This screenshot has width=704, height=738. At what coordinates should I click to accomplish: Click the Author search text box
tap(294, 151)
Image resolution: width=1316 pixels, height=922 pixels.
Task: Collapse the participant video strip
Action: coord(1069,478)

- - -

■ Exercise objective
Would you transcribe every entry exactly, leaving nothing out?

■ Task solution
This screenshot has width=704, height=738. At what coordinates should I click to accomplish: Click the Author search text box
tap(294, 151)
Image resolution: width=1316 pixels, height=922 pixels.
Task: Collapse the participant video strip
Action: coord(1069,478)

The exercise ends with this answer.